Brano scelto:
Nel periodo natalizio, il Papa ha parlato di nuovo della tenerezza: non credo che questo sia un valore tipicamente e soltanto cristiano ma piuttosto una disposizione d’animo che la generalità degli essere umani dovrebbe coltivare nelle relazioni reciproche.

Che cos’è la tenerezza, sentimento che si prova alla vista di un uomo appena dischiuso alla vita, se non l’istinto buono e commosso che ci porta ad avere cura degli altri esseri umani? “Tenerezza e cura”: due atteggiamenti dell’animo accomunati dal senso della responsabilità personale. Se provo tenerezza verso una persona vuol dire che lei sta nei miei pensieri, che percepisco la necessità di averne cura, assumendo su di me la responsabilità del suo stare bene, qui ed ora. Ma anche del suo crescere di domani, dopodomani, tra un anno, tra dieci, nell’approssimarsi della fine della sua vita.

Voci per individuare testo ed elementi:
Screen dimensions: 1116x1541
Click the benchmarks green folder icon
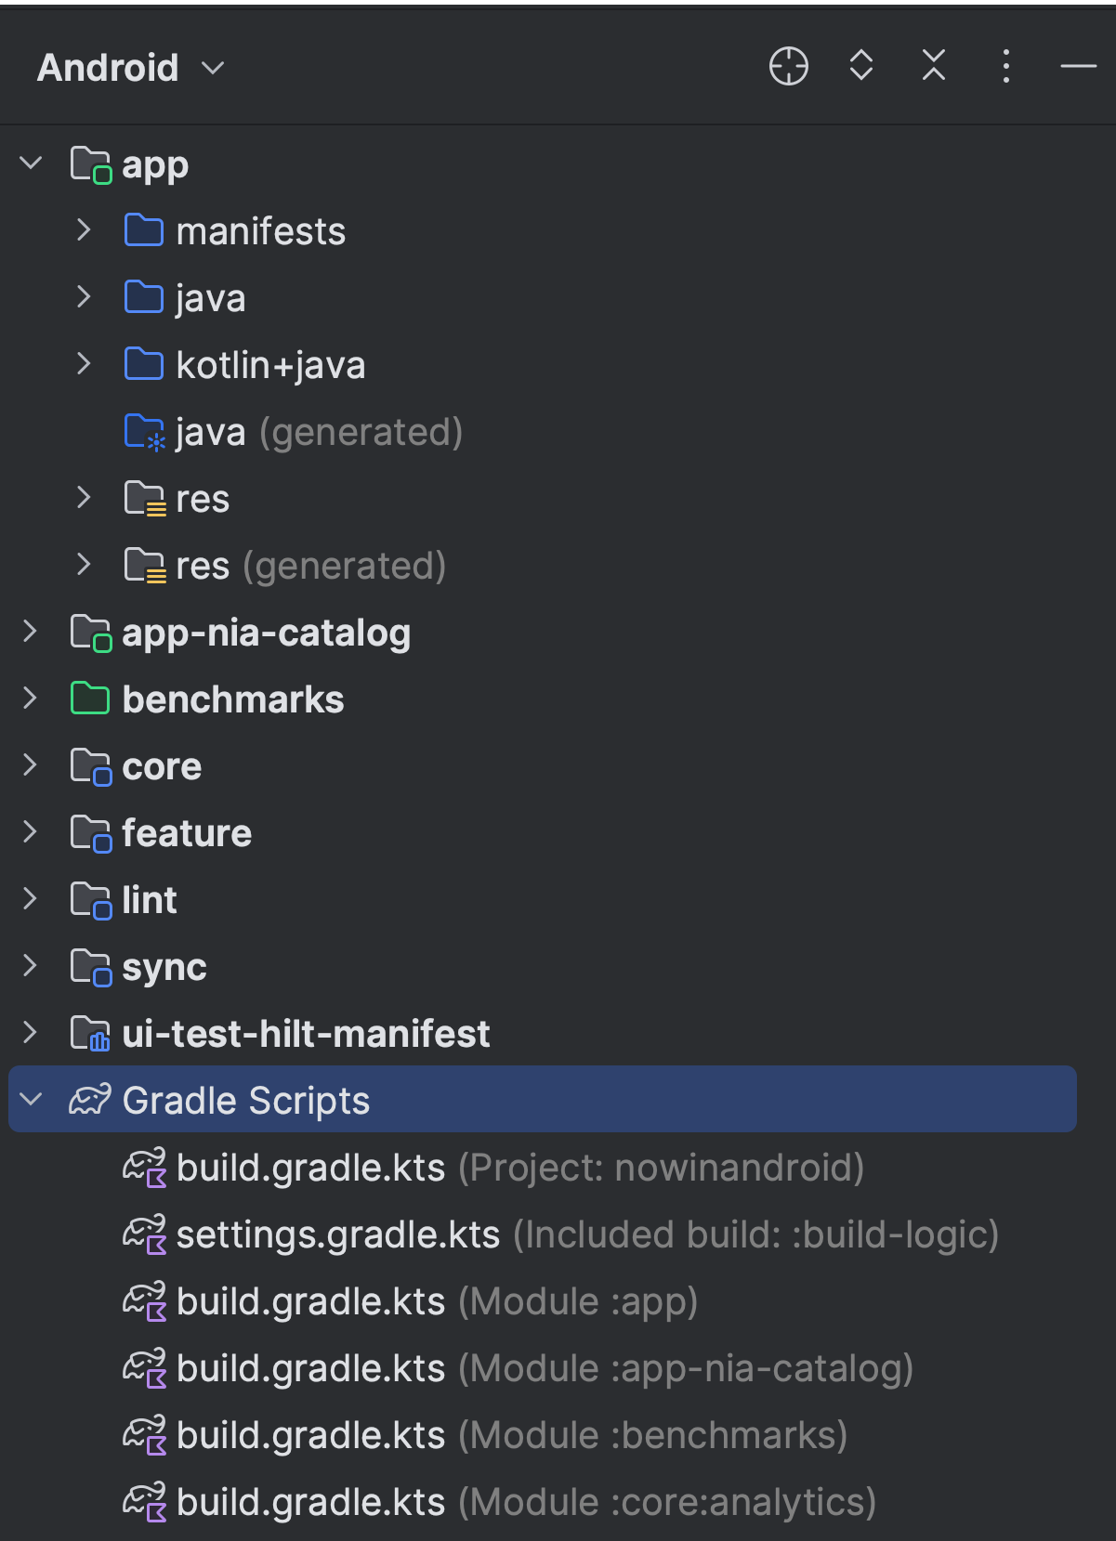tap(90, 699)
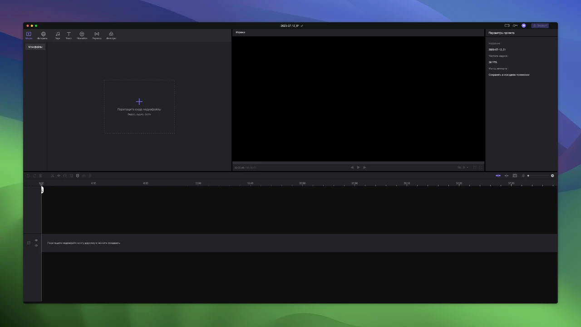Open the Звук (audio) library tab
581x327 pixels.
tap(58, 35)
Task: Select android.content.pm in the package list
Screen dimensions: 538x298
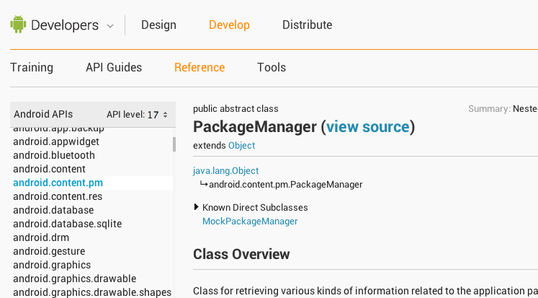Action: pyautogui.click(x=58, y=183)
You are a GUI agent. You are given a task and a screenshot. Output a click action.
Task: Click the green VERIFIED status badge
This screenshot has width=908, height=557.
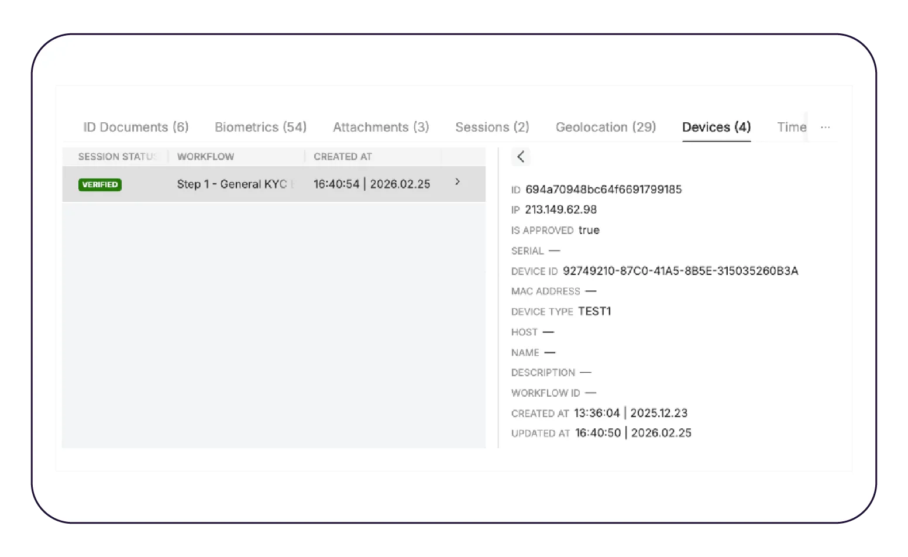coord(100,184)
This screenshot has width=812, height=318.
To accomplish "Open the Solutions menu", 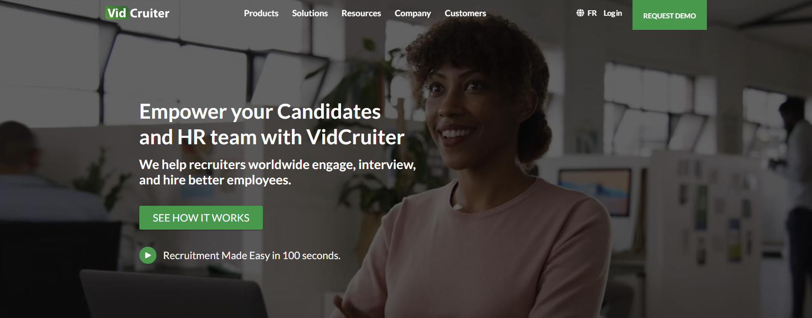I will pyautogui.click(x=310, y=13).
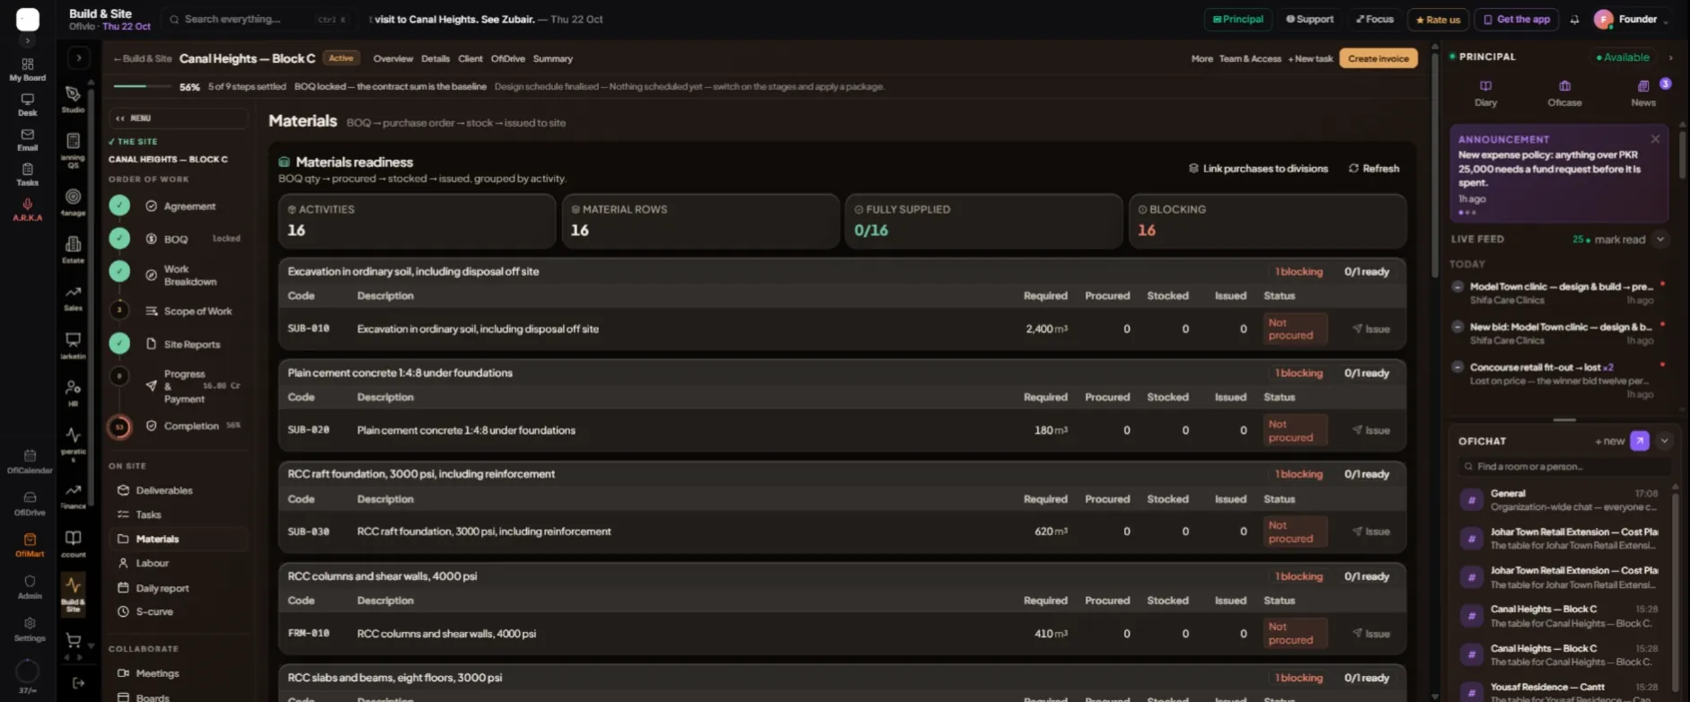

Cosa fare:
1. Spiega in una-tre frasi perché nel brano sulla tenerezza la tenerezza viene accostata alla cura.
2. Prosegui il brano sulla tenerezza a partire dalla sua ultima frase.
I record non sono necessari.

Esercizi svolti:
1. Sono due atteggiamenti dell'animo accomunati dal senso della responsabilità personale. Provare tenerezza verso una persona significa averla nei propri pensieri e sentire la necessità di averne cura. Vuol dire assumersi la responsabilità del suo stare bene qui e ora, ma anche del suo crescere negli anni a venire.

2.
E allora il Natale ci ha lasciato la responsabilità di essere ciascuno custode dell’altro, il mandato alla solidarietà, non come merito e vanto personale bensì come normale dimensione delle relazioni umane. Io, personalmente, custode del mio vicino, sapendo che altri, a loro volta, hanno a cuore come io vivo; io, cittadino, custode del mio quartiere; io, professionista, custode dei valori e delle persone che mi sono affidate; io, amministratore, custode delle risorse e della cosa pubblica, scrupoloso ed imparziale vigilante sui bisogni, sui diritti e sulle opportunità della comunità che governo.